Physical science research needed to evaluate the viability and risks of marine cloud brightening

Feingold, G., Ghate, V. P., Russell, L. M., Blossey, P., Cantrell, W., Christensen, M. W., ... & Zheng, X. (2024). Physical science research needed to evaluate the viability and risks of marine cloud brightening. Science Advances, 10(12), eadi8594.

Abstract

Marine cloud brightening (MCB) is the deliberate injection of aerosol particles into shallow marine clouds to increase their reflection of solar radiation and reduce the amount of energy absorbed by the climate system. From the physical science perspective, the consensus of a broad international group of scientists is that the viability of MCB will ultimately depend on whether observations and models can robustly assess the scale-up of local-to-global brightening in today’s climate and identify strategies that will ensure an equitable geographical distribution of the benefits and risks associated with projected regional changes in temperature and precipitation. To address the physical science knowledge gaps required to assess the societal implications of MCB, we propose a substantial and targeted program of research—field and laboratory experiments, monitoring, and numerical modeling across a range of scales.

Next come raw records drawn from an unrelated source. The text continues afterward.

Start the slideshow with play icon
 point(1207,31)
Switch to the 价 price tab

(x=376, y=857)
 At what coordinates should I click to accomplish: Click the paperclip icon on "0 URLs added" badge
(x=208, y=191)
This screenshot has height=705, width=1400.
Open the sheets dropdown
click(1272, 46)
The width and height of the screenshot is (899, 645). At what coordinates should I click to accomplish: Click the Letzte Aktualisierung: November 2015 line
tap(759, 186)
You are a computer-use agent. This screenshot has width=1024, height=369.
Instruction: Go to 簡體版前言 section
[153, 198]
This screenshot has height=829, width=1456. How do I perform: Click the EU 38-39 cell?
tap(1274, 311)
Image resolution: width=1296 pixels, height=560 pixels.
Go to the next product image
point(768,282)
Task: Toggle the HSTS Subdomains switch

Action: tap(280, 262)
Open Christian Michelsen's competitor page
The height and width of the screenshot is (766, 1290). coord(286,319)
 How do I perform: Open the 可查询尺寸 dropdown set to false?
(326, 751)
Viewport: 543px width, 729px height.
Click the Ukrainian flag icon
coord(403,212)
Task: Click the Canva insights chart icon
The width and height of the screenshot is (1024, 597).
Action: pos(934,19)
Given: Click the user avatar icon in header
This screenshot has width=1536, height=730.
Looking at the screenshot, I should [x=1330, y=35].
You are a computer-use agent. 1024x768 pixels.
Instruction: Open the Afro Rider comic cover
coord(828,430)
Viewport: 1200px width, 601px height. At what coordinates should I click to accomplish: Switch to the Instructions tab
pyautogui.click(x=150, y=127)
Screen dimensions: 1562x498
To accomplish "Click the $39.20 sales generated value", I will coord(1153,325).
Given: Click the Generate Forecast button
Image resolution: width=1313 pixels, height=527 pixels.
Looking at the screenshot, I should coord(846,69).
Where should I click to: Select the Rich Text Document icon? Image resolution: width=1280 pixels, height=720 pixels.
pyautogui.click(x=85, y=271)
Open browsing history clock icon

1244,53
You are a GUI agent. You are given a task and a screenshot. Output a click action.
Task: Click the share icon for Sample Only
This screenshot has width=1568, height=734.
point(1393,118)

Change in Wind Renewable Energy Potential under Stratospheric Aerosol Injections

Baur, S., Sanderson, B. M., Séférian, R., & Terray, L. (2024). Change in Wind Renewable Energy Potential under Stratospheric Aerosol Injections.

Abstract 

Wind renewable energy (WRE) is an essential component of the global sustainable energy portfolio. Recently, there has been increasing discussion on the potential supplementation of this conventional mitigation portfolio with Solar Radiation Modification (SRM). However, the impact of SRM on conventional mitigation measures has received limited attention to date. In this study, we explore one part of this impact, the potential effect of one type of SRM, Stratospheric Aerosol Injections (SAI), on WRE. Using hourly output from the Earth System Model CNRM-ESM2-1, we compare WRE potential under a medium emission scenario (SSP245) and a high emission scenario (SSP585) with an SRM scenario that has SSP585 baseline conditions and uses SAI to cool to approximately SSP245 global warming levels. Our results suggest that SAI may affect surface wind resources by modifying large-scale circulation patterns, such as a significant poleward jet-shift in the Southern Hemisphere. The modeled total global WRE potential is negligibly reduced under SAI compared to the SSP-scenarios. However, regional trends in wind potential are highly variable, with large increases and decreases frequently reaching up to 16 % across the globe with SAI. This study provides valuable insights into the potential downstream effects of SRM on climatic elements, such as wind patterns, and offers perspectives on its implications for our mitigation efforts.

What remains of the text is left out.